Reflexões para uma educação geográfica pela e com a paisagem: sensibilidade, pensamento e ação
DOI:
https://doi.org/10.5216/signos.v8.84901Palavras-chave:
paisagem, educação geográfica, formação crítica, Convenção Europeia da PaisagemResumo
Este texto discute a educação geográfica pela e com a paisagem a partir de um percurso teórico que reconstrói a evolução do conceito de paisagem e seus desdobramentos. O estudo foi realizado por meio de pesquisa bibliográfica, inserida em um projeto de pós-doutorado em Educação na Universidade de São Paulo, o que fundamentou um percurso de atualização de professores.

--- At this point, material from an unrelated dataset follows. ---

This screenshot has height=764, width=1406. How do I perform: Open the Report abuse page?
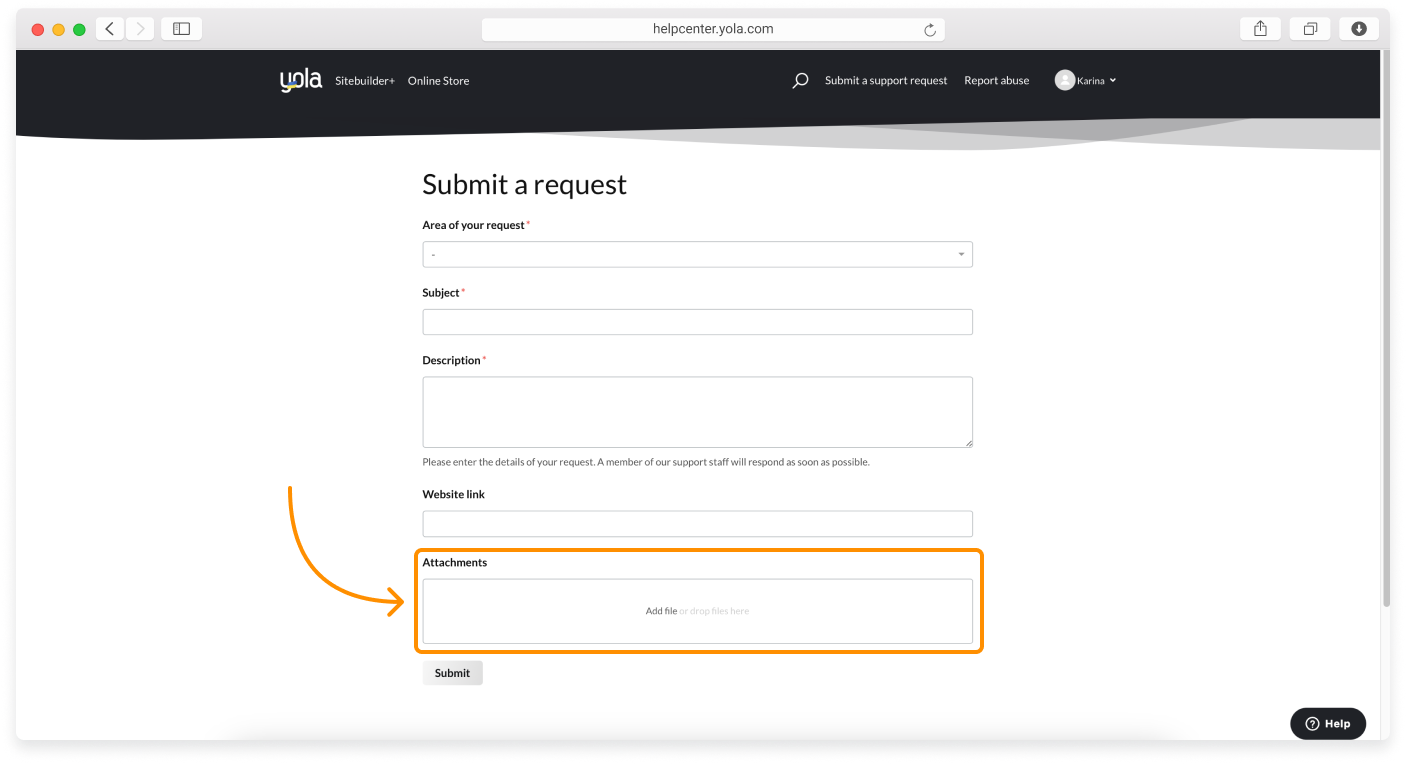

Parte-se da crítica à redução da paisagem ao visível, afirmando sua complexidade como forma, processo e expressão. Em seguida, mostra como essa compreensão está inserida na Convenção Europeia da Paisagem, que desloca a paisagem para o campo político, participativo e formativo, ampliando seu papel na cidadania e na responsabilidade socioambiental. A partir daí, mobiliza referenciais filosóficos e educacionais, como autonomia, subjetivação, autorreflexão e emancipação, inspirados em Adorno (1995a, 1995b, 1999) e Freire (1987, 1992, 1996), para fundamentar pedagogicamente essa abordagem. Assim, o texto sustenta que a paisagem é ao mesmo tempo um recurso educativo e um campo relacional e experiencial, atravessado por afecções, valores e práticas sociais. A relevância desta investigação reside em oferecer subsídios para a educação geográfica na escola básica, articulando teoria e prática e evidenciando seu potencial pedagógico. Defende-se, portanto, uma compreensão ampliada do ensino de Geografia, na qual a paisagem atua simultaneamente como mediação didática e dimensão ontológica da formação, articulando sensibilidade, pensamento e ação no processo educativo.